To ask His Majesty's Government what assessment they have made of the extent to which the NHS vaccination strategy has delivered on its commitment to provide a more joined-up prevention and vaccination offer for local populations.

Answered by Baroness Merron - Parliamentary Under-Secretary (Department of Health and Social Care)

The NHS Vaccination Strategy aims to increase uptake across the population, particularly in underserved groups, through more accessible, locally delivered services supported by national consistency in standards and digital systems. It promotes convenient access through primary care and community settings, alongside a more integrated approach where multiple vaccinations and wider health interventions can be offered together. Specific actions already delivered under the NHS Vaccination Strategy to improve the vaccination offer include the following:

• every integrated care board now having a board-level vaccination lead with structured plans to boost uptake in their area;
• introducing a new digital service to improve data capture, flow, and reporting of vaccination data and the visibility of vaccination history for health professionals in maternity settings;
• piloting a new digital service, MyVaccines, that will enable individuals to review vaccination record and book appointments on the NHS App;
• dedicated funding in place to support targeted outreach to underserved communities, supported by sharing of learning and good practice on effective engagement and trust building interventions;
• community pharmacies delivering flu vaccinations to two and three-year-olds as a pilot in the 2025/26 season;
• making respiratory syncytial virus vaccines for all eligible cohorts and pertussis vaccine for pregnant women available via selected community pharmacies in underserved areas;
• requiring general practices to focus on maternal pertussis vaccinations in 2024/25 and on human papillomavirus vaccinations in 2025/26 through their annual vaccination campaign;
• from 2025/26, the item of service fee for delivery of routine childhood vaccinations was increased for general practices to £12.06;
• in line with the strategy and the Government’s commitment a pilot programme has also been rolled out to explore delivery of childhood vaccinations by health visiting teams, expanding the offer available to families; and
• the introduction of a National Health Service owned end to end digital service for school age immunisation services (SAIS). In addition, Manage a vaccination in schools is a digital tool being rolled out on a phased basis to help SAIS teams vaccinate more children, more easily.

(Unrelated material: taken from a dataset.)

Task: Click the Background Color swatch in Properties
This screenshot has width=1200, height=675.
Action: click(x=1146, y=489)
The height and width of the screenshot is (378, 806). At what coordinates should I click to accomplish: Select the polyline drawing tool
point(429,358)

These measures demonstrate clear progress towards a more joined-up prevention and vaccination offer for local populations, particularly through local commissioning, broader delivery models, and digital capability. As many of these initiatives remain in development, the full extent of their impact is still emerging.

Building on this, the 10-Year Health Plan reinforces the shift towards prevention and digital access, including expanding the role of community pharmacies, introducing new delivery models for underserved groups, and improving access through the NHS App.

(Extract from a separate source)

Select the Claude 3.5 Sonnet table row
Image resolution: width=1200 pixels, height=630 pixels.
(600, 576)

Question to the Department of Health and Social Care:

To ask His Majesty's Government what steps they are taking to improve the timeliness and quality of vaccination coverage data reported by UK Health Security Agency, including in relation to the HPV and maternal RSV vaccination programmes.

Answered by Baroness Merron - Parliamentary Under-Secretary (Department of Health and Social Care)

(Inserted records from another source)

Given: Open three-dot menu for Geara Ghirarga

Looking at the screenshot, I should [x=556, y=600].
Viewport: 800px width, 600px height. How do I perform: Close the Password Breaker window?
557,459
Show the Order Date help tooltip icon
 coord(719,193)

The UK Health Security Agency (UKHSA) works with partners in NHS England to process, validate, and publish new data, where available, to improve monitoring of national vaccine programmes through the publication of reliable statistics. UKHSA constantly undertakes reviews of the quality and timeliness of the data published, assessing the quality of the source data against the data quality dimensions in The Government Data Quality Framework, publishing quality and methodology reports alongside the data reports.

The Government Data Quality Framework, the Respiratory syncytial virus (RSV) QMI report, which outlines the quality and methodology information relevant to the RSV official statistics releases, and the Quality and methodology information: human papillomavirus (HPV) vaccine coverage estimates in England are all available on the GOV.UK website.